For a gravity wave to occur, there must be something to trigger it. Just like the rock thrown into a pond, a mountain or a thunderstorm can disturb otherwise stable air to create a gravity wave. One of the visible effects of gravity waves is a cloud pattern with rows of clouds alternated by spaces of clear air in between. These alternating rows show the places where the air is rising, and where it is sinking as a result of the wave.
The air surrounding the trigger must be relatively stable for a gravity wave to be generated. If, for example, a mountain pushes air upward as the air goes over it, and the air is already unstable, it will continue to rise rather than sinking back down. If a pattern is not created where rising air peaks and then sinks back down again, then there is no gravity wave. When the conditions are right for gravity waves to be created, they can have some interesting effects.

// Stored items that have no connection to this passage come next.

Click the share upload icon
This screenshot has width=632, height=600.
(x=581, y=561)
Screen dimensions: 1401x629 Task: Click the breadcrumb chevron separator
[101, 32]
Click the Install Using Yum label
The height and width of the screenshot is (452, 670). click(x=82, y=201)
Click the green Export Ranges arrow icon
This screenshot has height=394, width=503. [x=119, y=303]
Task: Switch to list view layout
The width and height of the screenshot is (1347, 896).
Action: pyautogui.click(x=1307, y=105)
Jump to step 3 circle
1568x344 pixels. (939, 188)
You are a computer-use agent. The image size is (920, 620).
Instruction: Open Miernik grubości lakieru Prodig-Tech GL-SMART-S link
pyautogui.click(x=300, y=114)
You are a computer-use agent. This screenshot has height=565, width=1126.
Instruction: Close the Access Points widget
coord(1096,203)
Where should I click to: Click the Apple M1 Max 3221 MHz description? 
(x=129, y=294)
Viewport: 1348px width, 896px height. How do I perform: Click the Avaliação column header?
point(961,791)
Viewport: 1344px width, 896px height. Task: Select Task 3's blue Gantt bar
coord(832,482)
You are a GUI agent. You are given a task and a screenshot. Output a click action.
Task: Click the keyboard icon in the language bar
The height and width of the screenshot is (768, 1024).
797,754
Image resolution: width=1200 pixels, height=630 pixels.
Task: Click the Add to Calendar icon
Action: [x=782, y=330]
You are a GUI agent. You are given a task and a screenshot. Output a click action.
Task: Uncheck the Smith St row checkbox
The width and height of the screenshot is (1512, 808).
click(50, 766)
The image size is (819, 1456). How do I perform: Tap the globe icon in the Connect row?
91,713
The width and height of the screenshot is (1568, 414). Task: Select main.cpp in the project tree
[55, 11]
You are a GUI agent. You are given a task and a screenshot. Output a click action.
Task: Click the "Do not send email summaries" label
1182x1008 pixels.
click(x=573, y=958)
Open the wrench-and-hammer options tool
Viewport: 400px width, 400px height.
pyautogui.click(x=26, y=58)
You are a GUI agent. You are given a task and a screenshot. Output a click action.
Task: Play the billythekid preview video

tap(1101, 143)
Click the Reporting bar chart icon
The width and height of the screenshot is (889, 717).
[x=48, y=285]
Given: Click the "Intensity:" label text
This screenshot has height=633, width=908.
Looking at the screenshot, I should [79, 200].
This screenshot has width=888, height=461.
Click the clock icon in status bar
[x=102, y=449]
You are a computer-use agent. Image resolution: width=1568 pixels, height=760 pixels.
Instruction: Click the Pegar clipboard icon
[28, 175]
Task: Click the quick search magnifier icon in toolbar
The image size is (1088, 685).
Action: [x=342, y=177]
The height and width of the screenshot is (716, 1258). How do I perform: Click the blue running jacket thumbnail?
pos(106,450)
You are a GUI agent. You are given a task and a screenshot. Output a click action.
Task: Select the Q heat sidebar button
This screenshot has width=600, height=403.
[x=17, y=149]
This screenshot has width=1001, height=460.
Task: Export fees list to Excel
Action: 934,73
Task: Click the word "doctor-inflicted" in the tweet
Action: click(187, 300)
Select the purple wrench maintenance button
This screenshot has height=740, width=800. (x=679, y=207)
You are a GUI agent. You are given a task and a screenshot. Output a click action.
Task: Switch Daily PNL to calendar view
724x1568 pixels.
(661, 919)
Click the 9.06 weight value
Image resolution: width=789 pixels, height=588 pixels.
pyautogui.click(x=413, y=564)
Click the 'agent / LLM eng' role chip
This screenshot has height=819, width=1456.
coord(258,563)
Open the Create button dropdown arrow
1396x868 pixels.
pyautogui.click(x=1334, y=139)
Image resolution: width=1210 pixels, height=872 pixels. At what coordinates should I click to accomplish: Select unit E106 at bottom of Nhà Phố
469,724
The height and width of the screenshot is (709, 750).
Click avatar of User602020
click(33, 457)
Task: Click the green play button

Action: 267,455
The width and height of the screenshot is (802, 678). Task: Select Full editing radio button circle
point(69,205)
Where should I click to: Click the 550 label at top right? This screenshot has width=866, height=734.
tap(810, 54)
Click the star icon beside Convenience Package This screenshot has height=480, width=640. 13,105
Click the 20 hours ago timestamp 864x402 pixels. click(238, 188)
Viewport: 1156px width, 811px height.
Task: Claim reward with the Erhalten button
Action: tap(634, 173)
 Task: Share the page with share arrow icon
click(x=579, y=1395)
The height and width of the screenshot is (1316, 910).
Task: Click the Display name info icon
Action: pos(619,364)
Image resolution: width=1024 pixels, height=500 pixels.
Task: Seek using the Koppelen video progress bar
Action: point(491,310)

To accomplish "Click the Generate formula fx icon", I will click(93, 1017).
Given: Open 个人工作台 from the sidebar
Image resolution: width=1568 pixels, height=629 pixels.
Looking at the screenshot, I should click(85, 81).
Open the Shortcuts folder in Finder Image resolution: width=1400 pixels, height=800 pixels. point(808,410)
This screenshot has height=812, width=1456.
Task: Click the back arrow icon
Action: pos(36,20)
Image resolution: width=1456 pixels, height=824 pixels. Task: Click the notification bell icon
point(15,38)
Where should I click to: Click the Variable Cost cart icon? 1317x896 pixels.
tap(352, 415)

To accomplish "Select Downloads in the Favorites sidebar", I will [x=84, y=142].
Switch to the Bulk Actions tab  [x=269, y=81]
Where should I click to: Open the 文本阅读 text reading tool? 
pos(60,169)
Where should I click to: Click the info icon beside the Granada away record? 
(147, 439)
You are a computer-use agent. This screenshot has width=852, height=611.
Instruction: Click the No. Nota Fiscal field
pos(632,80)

Thunderstorms rotate as they move across a landscape, due to the air currents present inside them. If a gravity wave comes into contact with a thunderstorm, the alternating pressure differences cause the storm to increase its rotation speed, becoming stronger. A series of gravity waves, or even just one strong one, can cause the storm to rotate fast enough and become powerful enough to produce tornadoes. Other conditions must be present in the storm as well, in order for it to produce a tornado, but gravity waves can be an important part of the recipe.